:: Data excerpts ::
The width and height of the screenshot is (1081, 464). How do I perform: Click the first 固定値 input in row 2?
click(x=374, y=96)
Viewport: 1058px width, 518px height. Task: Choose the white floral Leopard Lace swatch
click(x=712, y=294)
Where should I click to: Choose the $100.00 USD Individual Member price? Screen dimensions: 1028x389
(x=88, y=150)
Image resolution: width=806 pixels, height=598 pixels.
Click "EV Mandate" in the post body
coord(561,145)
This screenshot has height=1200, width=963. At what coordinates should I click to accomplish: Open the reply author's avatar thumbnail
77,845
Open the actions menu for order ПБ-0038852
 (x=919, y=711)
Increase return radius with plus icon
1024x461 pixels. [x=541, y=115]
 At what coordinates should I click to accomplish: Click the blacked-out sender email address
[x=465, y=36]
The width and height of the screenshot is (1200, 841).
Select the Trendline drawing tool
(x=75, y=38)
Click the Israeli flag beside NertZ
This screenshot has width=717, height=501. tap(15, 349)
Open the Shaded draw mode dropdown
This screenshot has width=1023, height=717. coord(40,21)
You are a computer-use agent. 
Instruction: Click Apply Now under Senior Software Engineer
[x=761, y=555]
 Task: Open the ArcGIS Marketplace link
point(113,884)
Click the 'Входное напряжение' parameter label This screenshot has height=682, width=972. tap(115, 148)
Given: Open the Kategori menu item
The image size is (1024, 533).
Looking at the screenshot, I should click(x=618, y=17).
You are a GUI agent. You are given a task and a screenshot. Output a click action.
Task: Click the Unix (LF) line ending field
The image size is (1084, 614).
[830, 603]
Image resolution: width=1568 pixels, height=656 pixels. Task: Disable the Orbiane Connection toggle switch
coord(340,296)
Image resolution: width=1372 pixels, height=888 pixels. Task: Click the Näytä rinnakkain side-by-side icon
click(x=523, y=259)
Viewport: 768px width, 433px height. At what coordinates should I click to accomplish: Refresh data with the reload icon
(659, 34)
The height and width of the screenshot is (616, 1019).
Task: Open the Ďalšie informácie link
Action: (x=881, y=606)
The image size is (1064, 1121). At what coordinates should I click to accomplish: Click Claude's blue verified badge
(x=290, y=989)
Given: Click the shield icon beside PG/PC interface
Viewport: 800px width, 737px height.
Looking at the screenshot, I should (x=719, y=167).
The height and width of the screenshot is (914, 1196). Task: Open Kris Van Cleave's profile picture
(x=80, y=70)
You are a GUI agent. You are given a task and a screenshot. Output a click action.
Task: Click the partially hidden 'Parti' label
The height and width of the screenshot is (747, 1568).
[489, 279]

:: What is expected ::
Each line of the listing is to be output verbatim.

:: Completed exercise ::
The width and height of the screenshot is (1081, 464). How do I perform: Click the first 固定値 input in row 2?
click(x=374, y=96)
Viewport: 1058px width, 518px height. Task: Choose the white floral Leopard Lace swatch
click(x=712, y=294)
Where should I click to: Choose the $100.00 USD Individual Member price? Screen dimensions: 1028x389
(x=88, y=150)
Image resolution: width=806 pixels, height=598 pixels.
Click "EV Mandate" in the post body
coord(561,145)
This screenshot has height=1200, width=963. At what coordinates should I click to accomplish: Open the reply author's avatar thumbnail
77,845
Open the actions menu for order ПБ-0038852
 (x=919, y=711)
Increase return radius with plus icon
1024x461 pixels. [x=541, y=115]
 At what coordinates should I click to accomplish: Click the blacked-out sender email address
[x=465, y=36]
The width and height of the screenshot is (1200, 841).
Select the Trendline drawing tool
(x=75, y=38)
Click the Israeli flag beside NertZ
This screenshot has width=717, height=501. tap(15, 349)
Open the Shaded draw mode dropdown
This screenshot has width=1023, height=717. coord(40,21)
You are a computer-use agent. 
Instruction: Click Apply Now under Senior Software Engineer
[x=761, y=555]
 Task: Open the ArcGIS Marketplace link
point(113,884)
Click the 'Входное напряжение' parameter label This screenshot has height=682, width=972. tap(115, 148)
Given: Open the Kategori menu item
The image size is (1024, 533).
Looking at the screenshot, I should click(x=618, y=17).
You are a GUI agent. You are given a task and a screenshot. Output a click action.
Task: Click the Unix (LF) line ending field
The image size is (1084, 614).
[830, 603]
Image resolution: width=1568 pixels, height=656 pixels. Task: Disable the Orbiane Connection toggle switch
coord(340,296)
Image resolution: width=1372 pixels, height=888 pixels. Task: Click the Näytä rinnakkain side-by-side icon
click(x=523, y=259)
Viewport: 768px width, 433px height. At what coordinates should I click to accomplish: Refresh data with the reload icon
(659, 34)
The height and width of the screenshot is (616, 1019).
Task: Open the Ďalšie informácie link
Action: (x=881, y=606)
The image size is (1064, 1121). At what coordinates should I click to accomplish: Click Claude's blue verified badge
(x=290, y=989)
Given: Click the shield icon beside PG/PC interface
Viewport: 800px width, 737px height.
Looking at the screenshot, I should (x=719, y=167).
The height and width of the screenshot is (914, 1196). Task: Open Kris Van Cleave's profile picture
(x=80, y=70)
You are a GUI agent. You are given a task and a screenshot. Output a click action.
Task: Click the partially hidden 'Parti' label
The height and width of the screenshot is (747, 1568).
[489, 279]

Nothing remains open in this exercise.